Galaxy S4 could be a wake-up call
The Galaxy S4, armed with the best-ever display, processor and camera of any Samsung phone, was unveiled Thursday in New York and its sales are expected to begin here next month. But given the precedents, it is highly likely the majority of consumers will take a wait-and-see attitude instead of snatching the flagship Samsung phone from stores right after its release, given the precedents.
The S3, which was unleashed here last July with a retail price of 994,000 won ($892), saw the price tumble to 170,000 won in just two months, leaving early buyers dumbfounded.
Such an abrupt plunge came as three mobile carriers - SK Telecom, KT and LG U+ - scrambled to lure more customers with subsidies beyond the legal ceiling of 270,000 won. Earlier this month, some online stores were even spotted selling the S3 for 1,000 won on condition that buyers comply with conditions such as a minimum two?year subscription period and fixed monthly bill of 72,000 won.
Galaxy S4’s retail price in Korea is estimated to be cheaper than its predecessor given that a GSMArena, a U.S. IT review site, last Saturday forecast it will cost $579. Even so, many Korean consumers appear cautious about purchasing the new model: Past drastic pricing tactics may have pumped up the sales, but they could boomerang this time.
“Anyone with common sense would wait for the [S4] price to fall,” said Kim Yoon-soo, a 34-year-old office worker who bought the S3 at its initial retail price. “I have observed the price nose dive in the past months and some others buy it for almost free.
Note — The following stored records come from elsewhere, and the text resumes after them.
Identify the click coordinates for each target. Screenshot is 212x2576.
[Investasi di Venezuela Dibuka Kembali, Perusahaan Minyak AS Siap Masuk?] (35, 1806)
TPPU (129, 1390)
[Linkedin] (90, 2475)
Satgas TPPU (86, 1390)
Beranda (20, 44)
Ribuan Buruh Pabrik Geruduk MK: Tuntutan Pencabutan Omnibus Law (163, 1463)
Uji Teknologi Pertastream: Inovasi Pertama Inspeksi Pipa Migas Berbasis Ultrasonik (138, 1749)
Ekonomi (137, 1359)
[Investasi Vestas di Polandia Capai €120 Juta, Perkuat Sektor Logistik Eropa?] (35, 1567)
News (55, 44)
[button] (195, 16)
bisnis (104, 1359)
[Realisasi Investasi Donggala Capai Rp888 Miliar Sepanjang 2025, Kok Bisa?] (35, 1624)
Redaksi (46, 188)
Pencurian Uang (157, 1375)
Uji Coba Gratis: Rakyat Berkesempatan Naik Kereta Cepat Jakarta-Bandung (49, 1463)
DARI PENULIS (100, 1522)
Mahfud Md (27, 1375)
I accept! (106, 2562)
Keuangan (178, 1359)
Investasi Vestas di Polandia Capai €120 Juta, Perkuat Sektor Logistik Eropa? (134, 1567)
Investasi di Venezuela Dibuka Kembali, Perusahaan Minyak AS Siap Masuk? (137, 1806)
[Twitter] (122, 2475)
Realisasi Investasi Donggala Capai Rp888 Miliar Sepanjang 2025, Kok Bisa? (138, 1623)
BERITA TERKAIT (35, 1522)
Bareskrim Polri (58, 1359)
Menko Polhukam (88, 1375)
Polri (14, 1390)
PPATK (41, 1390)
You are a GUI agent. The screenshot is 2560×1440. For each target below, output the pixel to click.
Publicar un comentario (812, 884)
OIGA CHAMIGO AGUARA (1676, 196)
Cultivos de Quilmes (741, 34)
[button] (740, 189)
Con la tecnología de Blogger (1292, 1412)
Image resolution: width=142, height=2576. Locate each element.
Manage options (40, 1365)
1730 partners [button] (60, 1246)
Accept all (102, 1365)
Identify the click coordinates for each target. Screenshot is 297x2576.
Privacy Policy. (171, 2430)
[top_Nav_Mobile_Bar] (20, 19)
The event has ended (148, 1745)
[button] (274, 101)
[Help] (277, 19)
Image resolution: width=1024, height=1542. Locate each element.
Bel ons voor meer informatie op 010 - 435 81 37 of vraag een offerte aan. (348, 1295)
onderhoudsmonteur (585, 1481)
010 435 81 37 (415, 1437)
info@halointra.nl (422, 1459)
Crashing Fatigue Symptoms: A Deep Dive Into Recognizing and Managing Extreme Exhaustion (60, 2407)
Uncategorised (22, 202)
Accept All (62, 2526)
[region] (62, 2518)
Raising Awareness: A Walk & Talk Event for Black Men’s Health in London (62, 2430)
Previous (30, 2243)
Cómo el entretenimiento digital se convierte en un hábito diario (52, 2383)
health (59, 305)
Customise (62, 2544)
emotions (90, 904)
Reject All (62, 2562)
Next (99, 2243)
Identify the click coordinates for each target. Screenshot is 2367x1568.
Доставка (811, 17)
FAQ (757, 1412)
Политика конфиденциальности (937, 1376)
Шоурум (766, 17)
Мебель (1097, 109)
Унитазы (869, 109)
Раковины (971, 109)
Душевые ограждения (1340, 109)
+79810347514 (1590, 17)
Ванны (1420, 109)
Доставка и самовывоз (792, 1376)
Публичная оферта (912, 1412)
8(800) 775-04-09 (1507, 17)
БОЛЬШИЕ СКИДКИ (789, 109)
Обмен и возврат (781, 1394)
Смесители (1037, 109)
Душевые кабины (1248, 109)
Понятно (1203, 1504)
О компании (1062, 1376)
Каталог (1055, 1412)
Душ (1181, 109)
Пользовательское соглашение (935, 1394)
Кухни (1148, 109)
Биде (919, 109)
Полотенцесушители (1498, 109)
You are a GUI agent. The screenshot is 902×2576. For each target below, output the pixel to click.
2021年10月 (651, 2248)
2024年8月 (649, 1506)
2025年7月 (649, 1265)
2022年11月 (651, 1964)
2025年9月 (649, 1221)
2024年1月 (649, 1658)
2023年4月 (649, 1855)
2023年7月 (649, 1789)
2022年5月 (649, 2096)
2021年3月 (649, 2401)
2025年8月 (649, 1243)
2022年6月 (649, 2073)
But I still have to pay tens of thousands of won in monthly installments for the machine for the next 16 months.”
“The S3 case not only gave those users who have been loyal to the Samsung brand a sense of deprivation, but also put a long-lasting stigma on Samsung,” writes a widely recognized Korean tech blogger known as Vierge.
The top telecom watchdog Korea Communications Commission late last year adopted a punitive measure forcing carriers to pay up to several billion won in fines for having waged such a frenzied subsidy battle and to consecutively suspend them from attracting new customers for up to 24 days from Jan. 7 through March 13.
Although mobile carriers have repeatedly kept a low profile when the government’s grip tightens and then resume activities to mobilize more subscribers, this time may be different.
The Blue House hinted at the senior secretary meeting last Wednesday that it would come up with measures to “root out excessive subsidies” offered by mobile carriers - a highly unusual move because the meeting normally discusses political matters.
The next day the Korea Communications Commission slapped additional fines on the three carriers for illegal subsidies during the period from Dec. 24 till Jan. 7. The combined fines amount to 5.31 billion won, with SK Telecom forced to pay the most at 3.14 billion won, followed by KT at 1.61 billion won and LG U+ at 560 million won.
Still, some maintain rosy prospects for the Galaxy S4. “Controversies over Galaxy S4 are rampant, but what’s certain is that it will be unleashed starting in late April across 155 countries around the world and no competitor strong enough to contain S4 is in sight,” said Lee Seung-woo, an analyst with IBK Investment & Securities, in a report.
The S2 posted accumulated sales of 40 million units and the S3 70 million, and now many analysts, including Lee, predict the S4 will sell more than 100 million units. Galaxy S3 domestic sales accounted for a mere 10 percent of the unit’s global sales, the S4’s performance in Korea may not be such an enormous deal for Samsung.